Friday, June 11, 2021

Iceland 2.10: Puffins Part II

     I left for the puffins at about 8:30 the next morning.  They were only a five minute drive away.  Unlike the first puffin location I visited, this one were on much lower hills near the edge of a bay.  There was small set of stairways to access the location, but the rest was restricted to the puffins.  It was a cloudy morning with some light drizzling, but I was still happy with what I was able to see.













    I left around 10:00 and tried the grocery store in town, but it was closed until 2:00.  I noticed that the cafe opened at 1:00, so I waited until then.  Right next to the camp site is a small rock outcrop named Alfaborg.  The cafe, named Alfacafe, is known for its unlimited servings of fish soup, something I would never eat.  Instead, I ordered coffee and rhubarb cake, which I do not believe that I have tried before.  It was decent enough.
    
    There was a couple from Atlanta that entered the cafe, inquiring about whether the soup was gluten free.  Across from them sat a couple from Switzerland, where the man spoke about visiting the US many times.  We shouted back and forth from across the rest of the empty room, sharing our traveling experiences.

    I stopped next at the grocery store, which was essentially a single room of bare ingredients.  It was the brightest and sunniest day so far in Iceland, and with nothing better to do, went back to the birds.  I was very fortunate in timing it seemed, as a bunch of the puffins were carrying back either fish they had caught or a jellyfishlike substance.  I have added captions under these specific pictures for viewers to looks closer at them.

Jellyfishlike in its mouth.




Caught a fish.

What do I do with this gross jellyfishlike substance?

    For dinner, since the grocery store was so bare, and I was out of supplies, I decided to stop by the Frystiklefinn restaurant.  I had decided just to get french onion soup and styr cake, which I hadn't found so far this trip.  I could not find a sign anywhere for the restaurant, but Google insisted that it was there.  I found a bunch of doors marked private or staff.  I opened what looked like a front door and was greeted by a long white hallway with no descriptions or signs.  On the walls were hung pictures from around Iceland.  I decided to give the unmarked door at the end of the hallway a go, and fortunately, it was the restaurant.

DATA SEGMENT ::
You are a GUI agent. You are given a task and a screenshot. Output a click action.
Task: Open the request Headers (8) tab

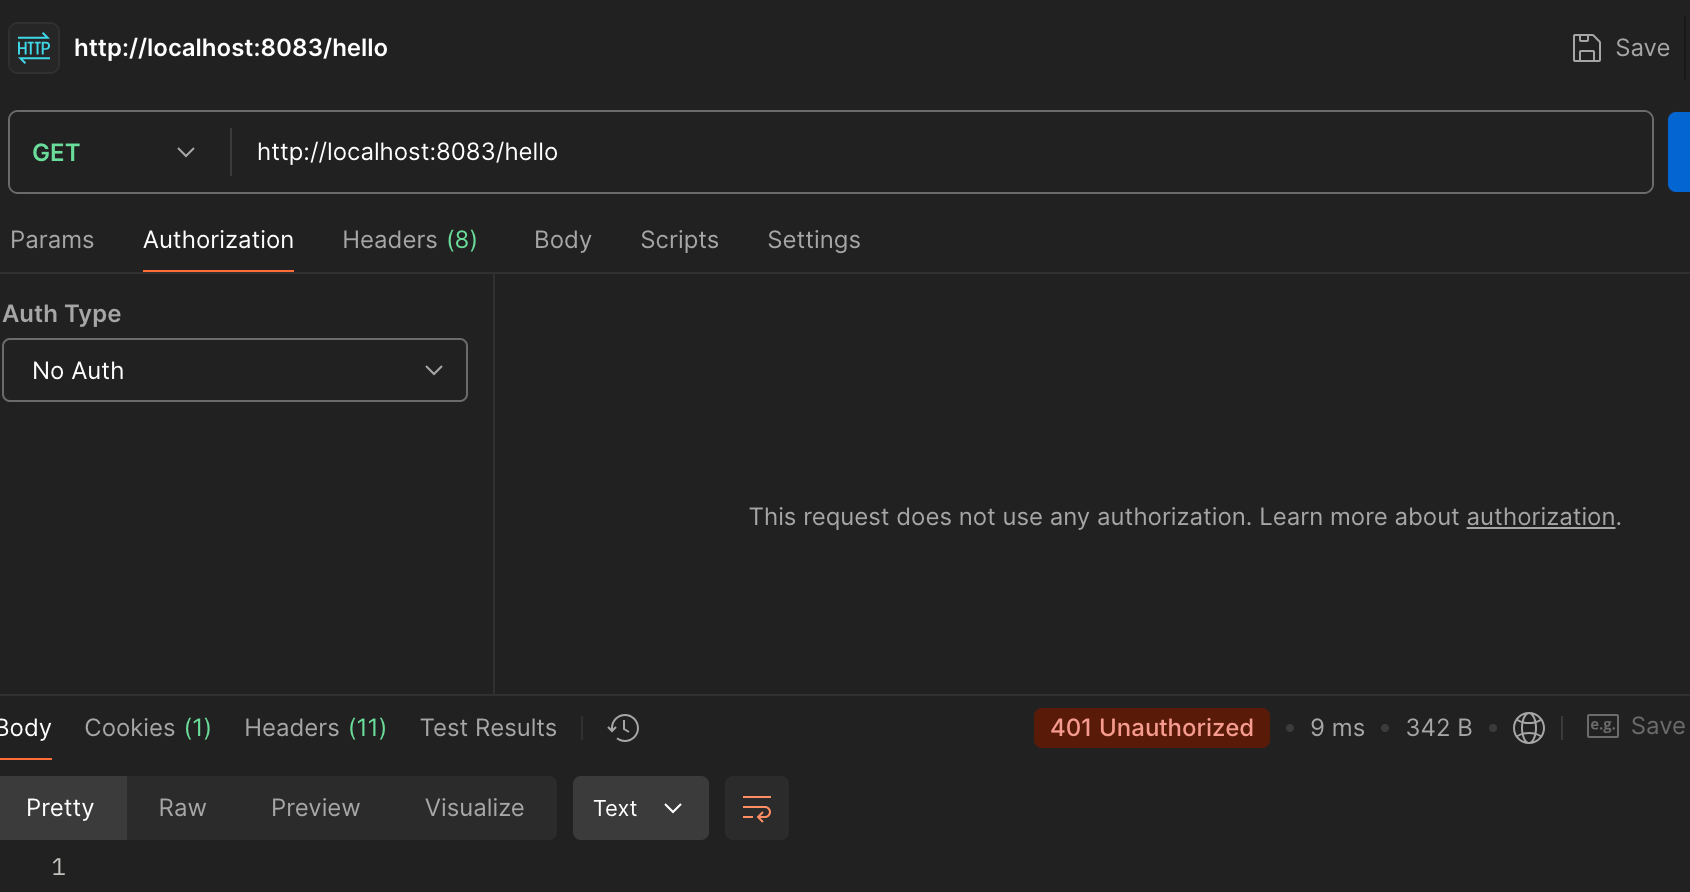point(409,240)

WHAT TO WORK ON ::
**A.** Reproduce the Iceland post word for word, everything from "I stopped next" down to "gross jellyfishlike substance?".
**B.** In the Iceland post, what did the writer order at Alfacafe?
Work only from the Iceland post.

TASK RESULTS ::
**A.**
I stopped next at the grocery store, which was essentially a single room of bare ingredients.  It was the brightest and sunniest day so far in Iceland, and with nothing better to do, went back to the birds.  I was very fortunate in timing it seemed, as a bunch of the puffins were carrying back either fish they had caught or a jellyfishlike substance.  I have added captions under these specific pictures for viewers to looks closer at them.

Jellyfishlike in its mouth.




Caught a fish.

What do I do with this gross jellyfishlike substance?

**B.** Coffee and rhubarb cake.